В просторном кабинете стоял огромный письменный стол и два маленьких стула. А весь пол был завален белой, голубой и синей калькой. Она лежала кучами, свертками, пачками, а десятки листов были разостланы прямо на полу. Из-за стола навстречу Стахурскому поднялся стройный, худощавый человек с густой шевелюрой. Это и был Михаил Иванович Карпинский, бывший декан строительного факультета.
— Стахурский! — воскликнул Карпинский таким сильным голосом, что казалось непонятным, как он рождается в этой щуплой груди. — Стахурский, дорогой мой, так значит вы живы? — Он; порывисто обнял Стахурского, расцеловал его и так же громко, с радостным возбуждением продолжал: — Ну, все остальное потом, а сейчас прежде всего открою вам свои карты: кто сюда вошел, тот уже не выходит. Я — Синяя Борода двадцатого века, или, вернее, послевоенного периода. Инженер Стахурский, вы зачислены в кадры наркомата. Вы демобилизованы?
— Да, — улыбнулся Стахурский.
Профессор нажал кнопку, и в просвете полураскрывшейся двери показалось лицо секретарши.
— Позвоните в отдел кадров, чтобы они заготовили документы для инженера Стахурского.
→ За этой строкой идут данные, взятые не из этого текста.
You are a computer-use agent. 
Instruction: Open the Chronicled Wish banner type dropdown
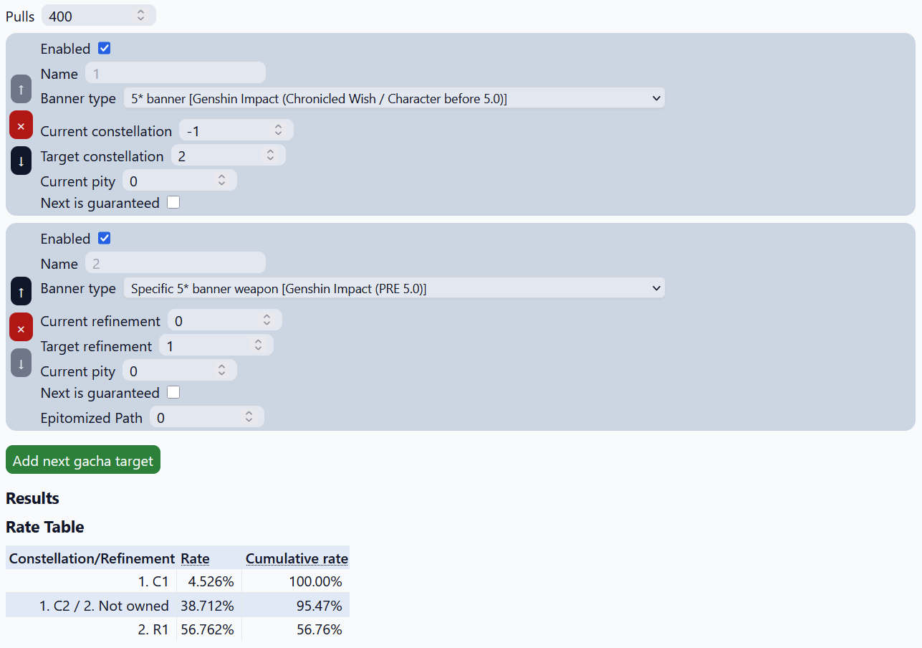[x=394, y=98]
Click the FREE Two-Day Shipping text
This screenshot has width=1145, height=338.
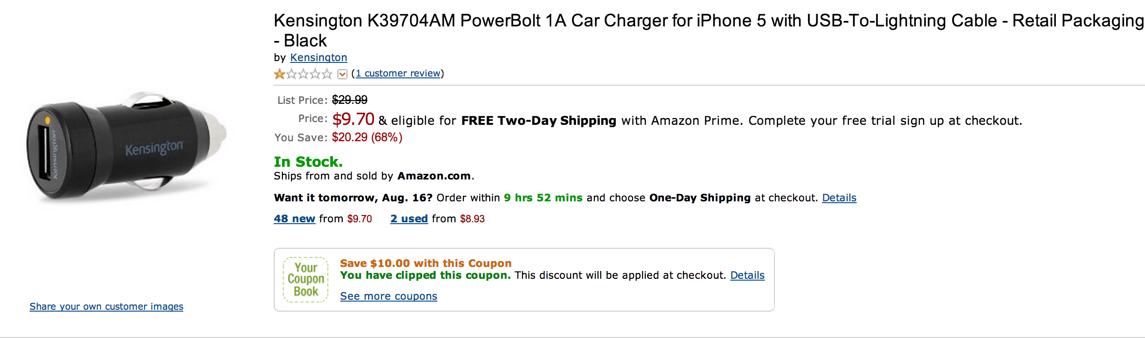click(x=538, y=121)
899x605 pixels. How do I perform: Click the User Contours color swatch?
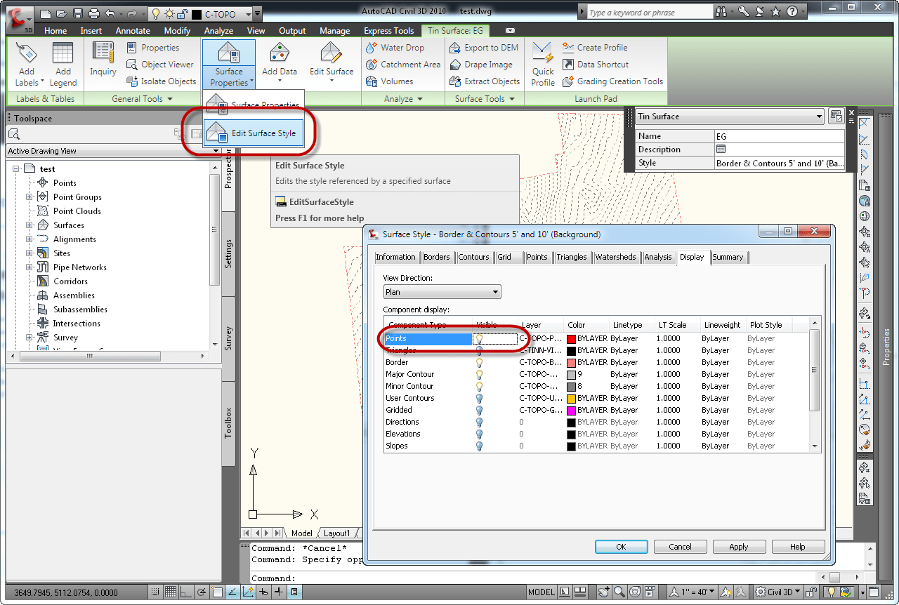[572, 398]
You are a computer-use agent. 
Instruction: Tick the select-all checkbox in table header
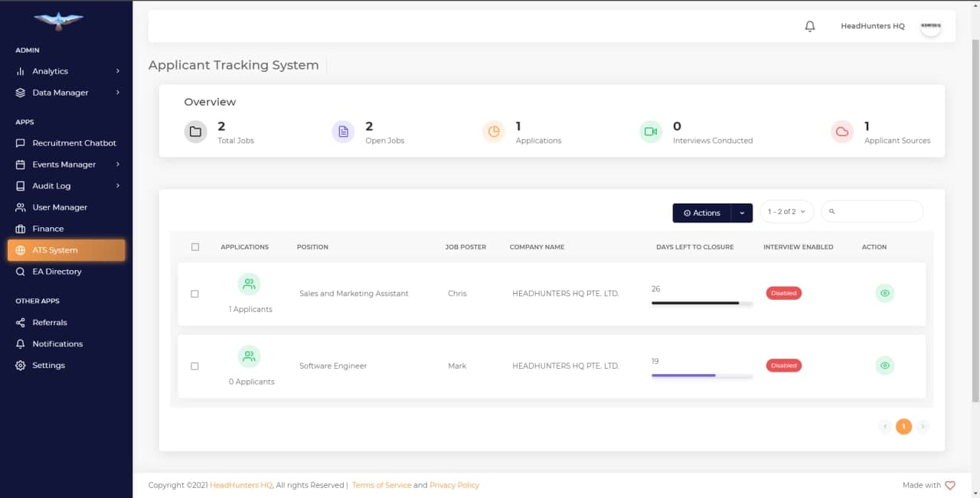pos(195,247)
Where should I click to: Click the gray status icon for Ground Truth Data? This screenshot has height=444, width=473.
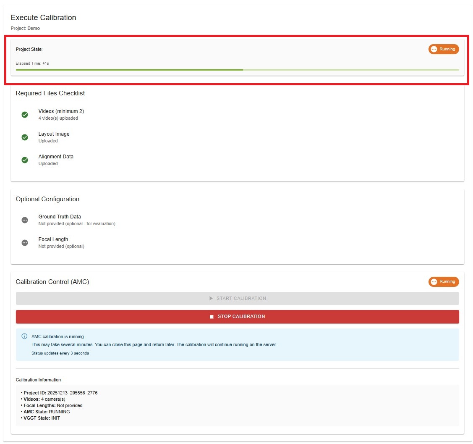pos(25,220)
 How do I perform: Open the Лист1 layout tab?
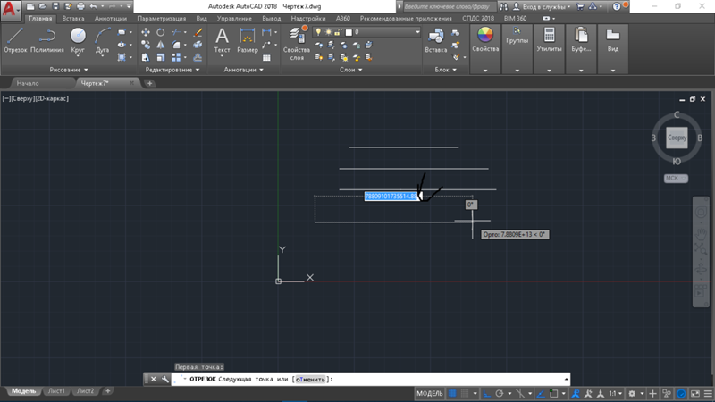pos(56,391)
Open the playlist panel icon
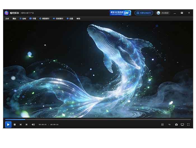196x148 pixels. coord(162,124)
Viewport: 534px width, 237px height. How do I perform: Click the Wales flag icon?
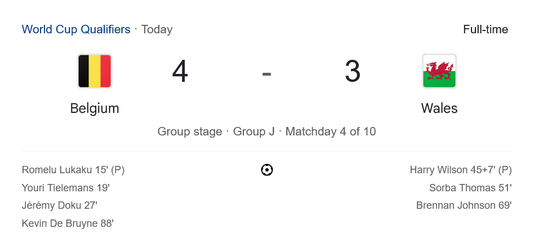point(439,71)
Он зайдет к ним оформиться через пятнадцать минут.
— Слушаю, Михаил Иванович.
— И не говорите ничего! — прикрикнул профессор на Стахурского, хотя тот и словом не обмолвился. Если вы уже где-нибудь завербовались, все споры с другими наркоматами беру на себя. Если вы не согласны, за пятнадцать минут берусь вас убедить. Если имеются еще какие-нибудь препятствия, ни одно из них не будет принято во внимание. Считайте, что это мобилизация.
— Михаил Иванович! — смеясь, сказал Стахурский, с восхищением глядя на учителя: он ничуть не изменился, даже стал еще более подвижным. — Я как раз и пришел к вам проситься на работу. Только с одним условием.
— Принимаю заранее. — Но профессор нахмурился. — А какие условия?
— Прошу не оставлять меня в аппарате, а отправить на строительство.
Профессор крепко пожал Стахурскому руку. Потом он поставил свой стул рядом со стулом гостя, положив на его колено узкую руку с тонкими пальцами.
— Ну, рассказывайте. Значит, вы были мобилизованы в июле сорок первого года. После этого…
Раздался телефонный звонок. Профессор, не поднимаясь, взял трубку.
— Здравствуйте, Николай Васильевич! Хорошо. Жду вас в половине третьего. — Он положил трубку и сделал широкий жест, указывая на горы кальки: — Вот видите: сто восемнадцать проектов мы утвердим до понедельника. А во вторник сто восемнадцать объектов начнут жить. И только на шестьдесят три из них назначены начальники строительства… Шестьдесят четыре, — поправился он, с улыбкой взглянув на Стахурского. — Остальных надо разыскать до понедельника, то есть за четыре дня. Ну, рассказывайте. Значит, вы ушли на фронт в июле сорок первого…
— Где же вы раздобудете столько инженеров до понедельника?